Some companies, such as the grocery giants Kroger and Albertsons who are seeking a $25 billion megadeal, are still trying to merge. And big losses could have an impact on student perception of the government, and on how they discern their long-term careers. Why work for peanuts at a struggling federal agency while swimming in student debt when a major law firm will offer starting pay at $215,000 per year?

But Kanter is optimistic. He said his shoe leather recruitment has panned out: Summer interns come into his office to say that his lectures on their campuses prompted their application.

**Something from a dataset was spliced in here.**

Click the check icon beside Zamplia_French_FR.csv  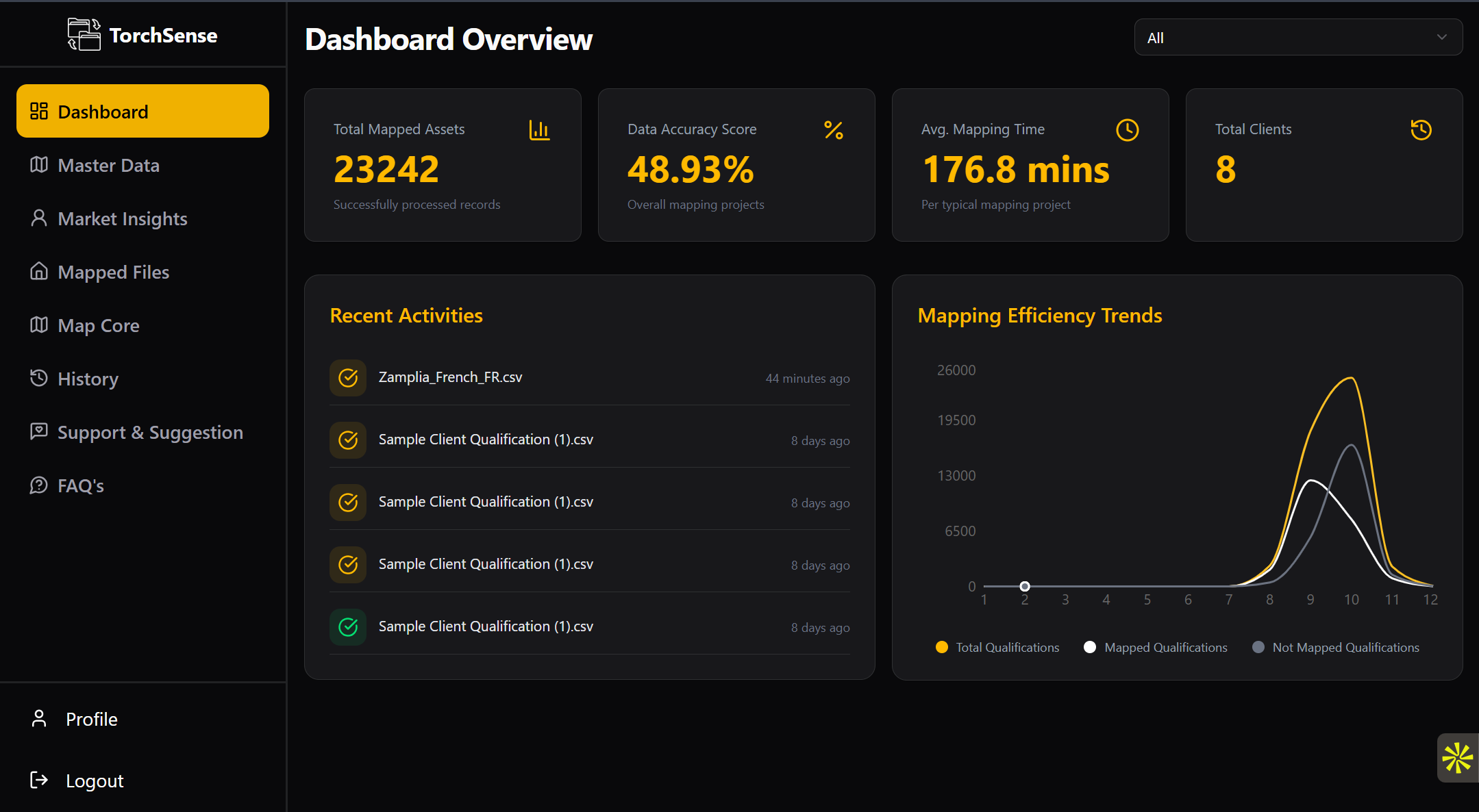pos(348,377)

“There’s real momentum,” he said. “When I think about all these students going into the workforce, going into public policy, going into enforcement and academia, it’s very clear that we’re getting at the beginning of an inflection point.”

Khan said her goal is to make the FTC the premier landing spot for idealistic, trustbusting students as it was in the 1960s and 1970s. To that end, the agency recently launched an honors program for attorneys just out of law school to create a pipeline for top-notch talent. But she also needs to convince the American people that economic inequality is not an accident but the result of “concrete policy and law enforcement decisions.”

“One of the effects of antitrust becoming a more technocratic enterprise and arcane over the last few decades has been that in the public, antitrust was no longer seen as a key set of laws that were designed to protect the public,” she said. “And I think that had a spillover effect in law schools as well.”

Law schools have been ground zero for movement-building before. A weekend at Yale in 1982 helped launch a conservative revolution in the law with the birth of the Federalist Society, a group that now helps handpick Supreme Court nominees.

Asked whether the Federalist Society could be a model for building long-term change, Khan didn’t dismiss the notion. “That’s something that I think about a lot, my day job in terms of institutional durability,” she said. “We absolutely need a deeper bench of law students.”



Kanter, for his part, said he sees himself and Khan as “agents of transition.”

“I’m kind of keeping the chair warm until they take over,” Kanter said. “I firmly believe that there’s this next generation that’s waiting in the wings.”